As girls, we grow up thinking, “You’ll have babies, and everything will be fine.” I leaned on my faith. And then — within minutes of finding out my babies were gone — I fell into questioning every part of my life.


Meagan: You said it took about a year to find some comfort again. What helped?

Jennifer: Seeing my pastor — who had studied theology and the Bible in depth — also struggle with doubt was comforting.

And I started to notice little signs. Meals. Visits. Support from our church family. Those were signs that brought me back.

Eventually, I leaned into my faith for healing.


Meagan: Your church community played a huge role.

Jennifer: Huge. If they hadn’t shown up, I would’ve felt judged — especially in a small town where people often say, “Oh well, these things happen.”

But their support validated my experience. That validation is everything, especially with baby loss where there’s often no visible baby.
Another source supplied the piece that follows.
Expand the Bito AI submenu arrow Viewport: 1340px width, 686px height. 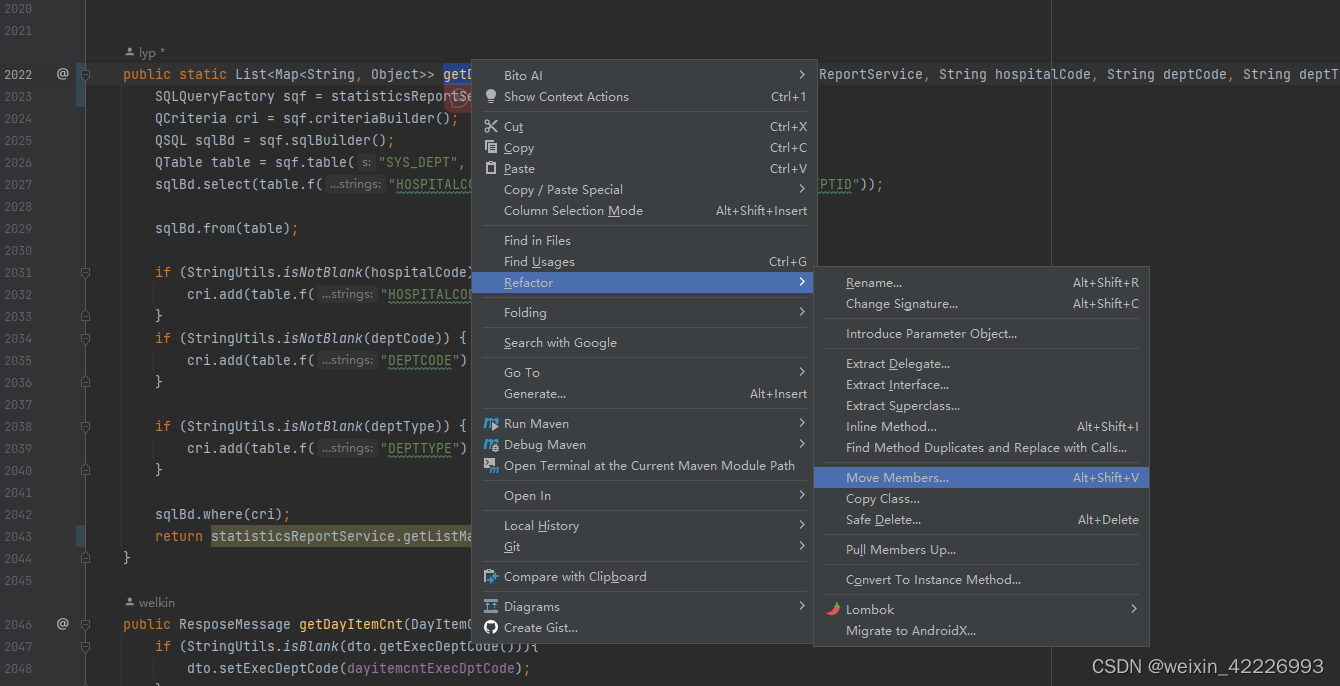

It made all the difference.


Meagan: Coaching teaches us not to avoid hard emotions. So many people want to fix things — but some things just can’t be fixed.

Jennifer: Exactly. And the validation matters more than fixing.


Meagan: As a member of a traditional faith, how have you seen faith evolve in terms of openness — especially around tough conversations, like grief or even LGBTQ+ inclusion?

Jennifer: I think it’s changing. In the Methodist church, there’s been a split, and while that’s difficult, it’s brought up conversations that needed to happen.

There’s been discomfort, but it’s important. Conversations lead to healing.


Meagan: For someone going through a loss or a parenting experience that feels different from the norm — what advice would you give?

Jennifer: Find your people. Find others who have been through it.

Put aside your judgments or ideas of what’s “right” or “wrong,” and just be there. If someone is hurting, go to them. Don’t try to fix it. Just be there.


Meagan: So powerful. And sometimes that means just listening. Not offering advice. Not spiritual platitudes.

Jennifer: Exactly. No one wants to hear, “God needed this baby more than you.” That’s not helpful.


Meagan: What have you learned about yourself through all this?

Jennifer: I’ve learned that I hold a lot of love and compassion. Everyone has a story. My superpower is flexibility — being easygoing. You can plan all you want, but life doesn’t always follow.


Meagan: Final thoughts for someone supporting a friend or family member going through baby loss?

Jennifer: Just send a text. “I was thinking about you and your baby today.” If you know the baby’s name, use it.

People fear bringing it up — but we love talking about our babies, just like any parent does. It doesn’t make us sad; it reminds us we’re not alone.


Meagan: What does it mean to you to live beyond the shadow of doubt?

Jennifer: It means your life isn’t over because something tragic happened. You’re still meant to live an amazing life. And those hardships? They actually enhance the good times.


Lightning Round

  • Favorite book? Everything Is Figureoutable

  • Introvert or extrovert? Extrovert

  • Favorite artist? Prince — I’m an ‘80s girl!

  • Morning or night? Morning

  • Celebrity crush? None right now — haven’t seen any good movies lately!

  • Furthest place traveled? Hawaii — from Buffalo, it was about a 14–16 hour flight.


Meagan: Tell listeners where they can find you and what you’re offering.

Jennifer:
You can find me at jennifersenn.com. I have a short quiz that helps me create a custom healing guide for those experiencing baby loss or supporting someone who is.

It includes helpful resources and podcast episodes to meet you wherever you are in the grief journey.

My podcast is called Navigating Baby Loss — and all links are on my website.


Meagan: Jennifer, thank you. For your heart, your honesty, and for being a light.

Jennifer: Thank you so much for everything you do — and for having me here.